Net Metering Misdirection

Solar company executive Dan Weeks gave some bogus advice to the non-profit he spoke of in his August 21 NH Business Review Opinion piece. He advised the company to forgo the “cost savings and environmental benefits” of a bigger solar array on their building. He wants them to run their AC more instead of having solar panels soaking up the sun from half their roof. Why? Apparently, so he can mischaracterize a state law about net metering.

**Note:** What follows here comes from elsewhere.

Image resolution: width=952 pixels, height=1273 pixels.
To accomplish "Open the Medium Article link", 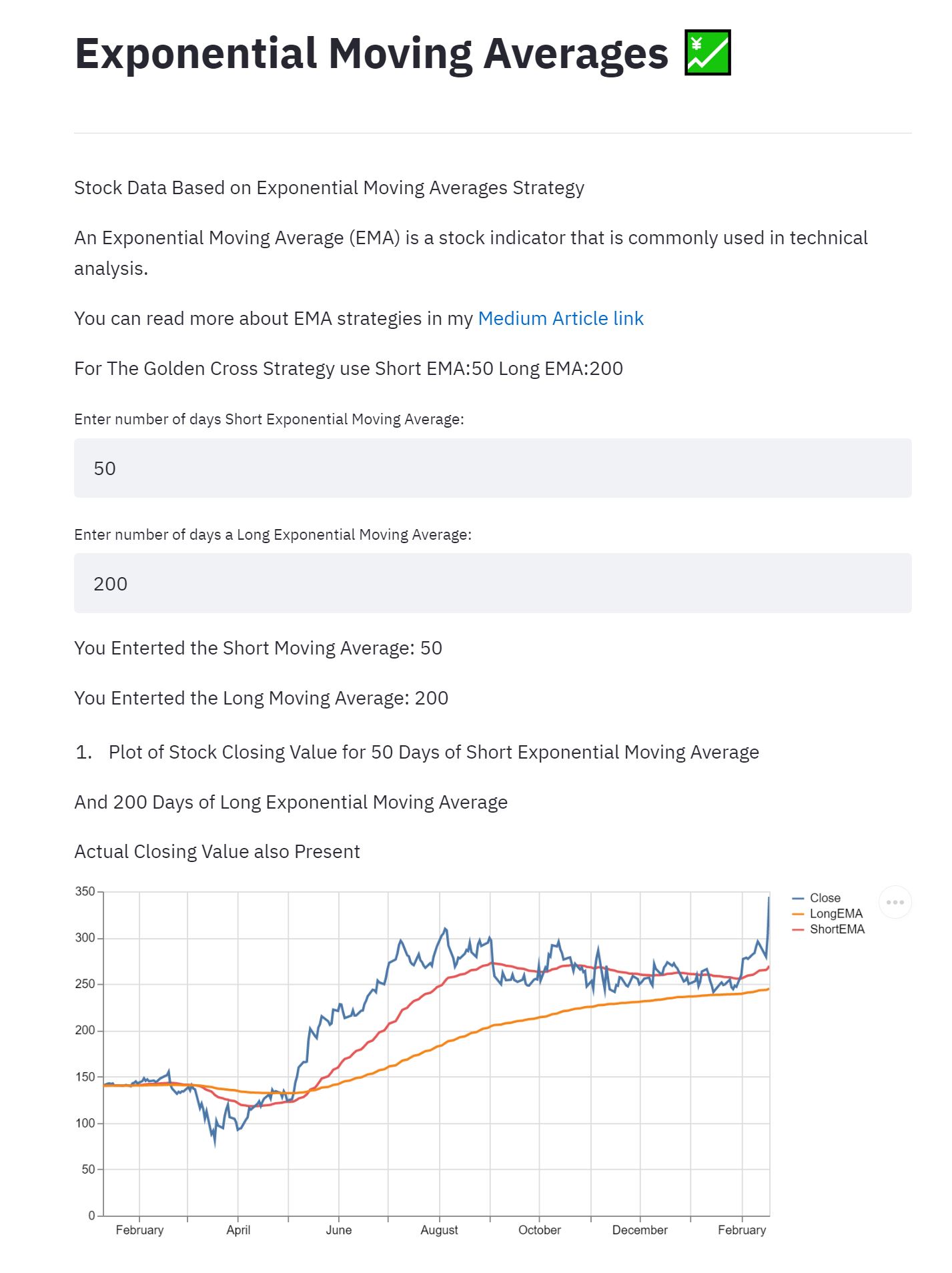I will [x=560, y=318].
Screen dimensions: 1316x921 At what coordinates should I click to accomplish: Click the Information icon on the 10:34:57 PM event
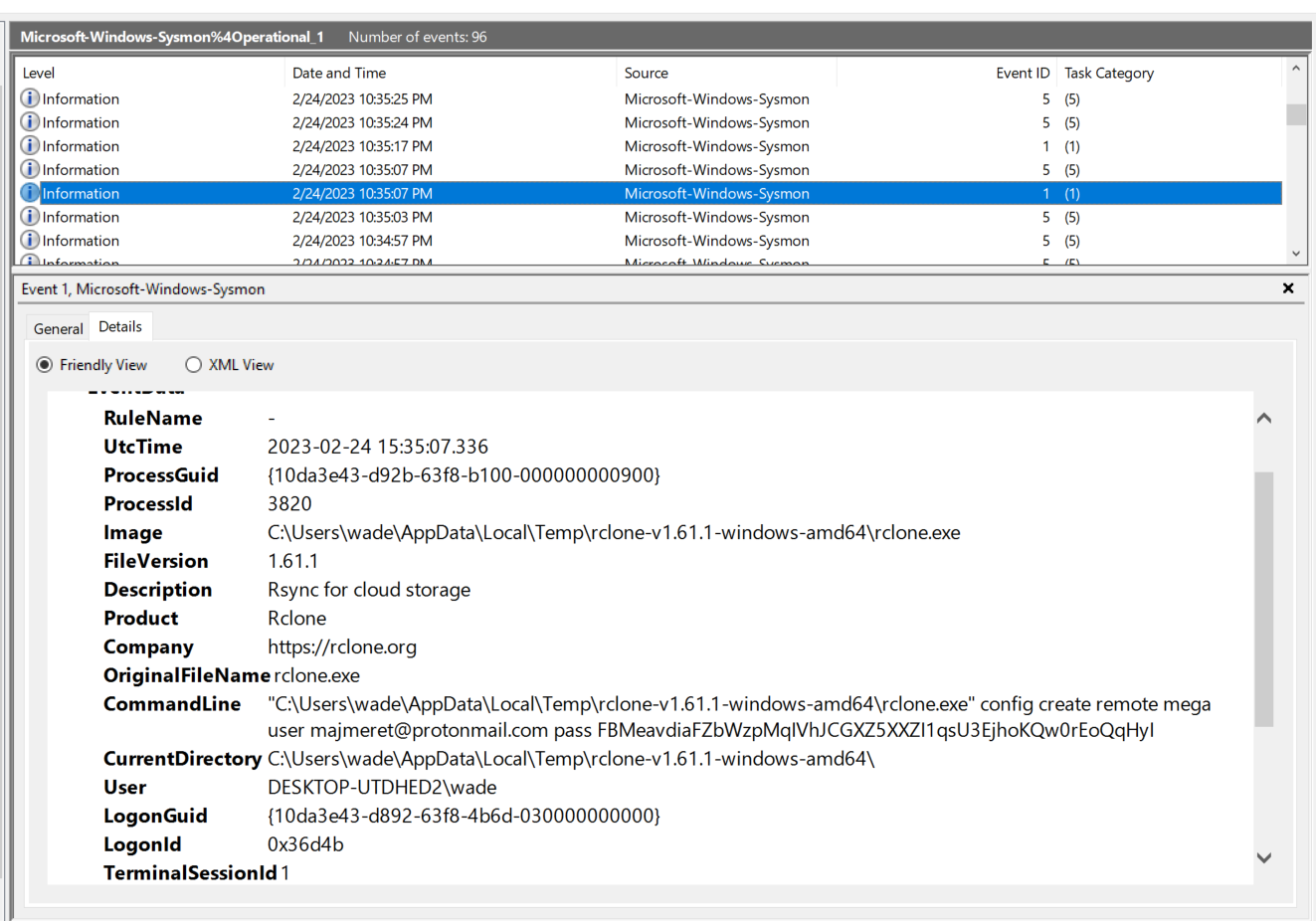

NetMeterWeeks does not like the current net metering limit. Using inflammatory language about “giving away your power to the utility company” and “loss of value” and “avoid excess generation or pay the penalty,” Weeks erroneously equates the price of providing electricity service with the cost of the electricity itself. Electricity service includes fully bundled electricity supply (energy, capacity, ancillary services, risk premium, etc.), plus distribution and line maintenance costs, while all a net-metering generator provides is intermittent electricity.

Week’s implication that you cannot build a system larger than one megawatt perpetuates a serious myth about solar energy and net metering. Net metering does not prevent the building of solar systems larger than 1 megawatt (1,000 kilowatts). For example, Fidelity built a 3.1-megawatt system at its Merrimack campus in 2019. Current state law simply provides no subsidy for systems larger than 1 megawatt.

Net metering subsidies were conceived primarily to encourage rooftop solar development. They were never intended to stimulate investments in larger scale systems, which nearby Maine has shown could grow to hundreds of megawatts of costly subsidized energy. A raised limit could crowd out small rooftop systems for years as the grid’s limited capacity for new connections was gobbled up. In NH, the 1,000-kilowatt limit on net metering was designed in part to keep costs from escalating.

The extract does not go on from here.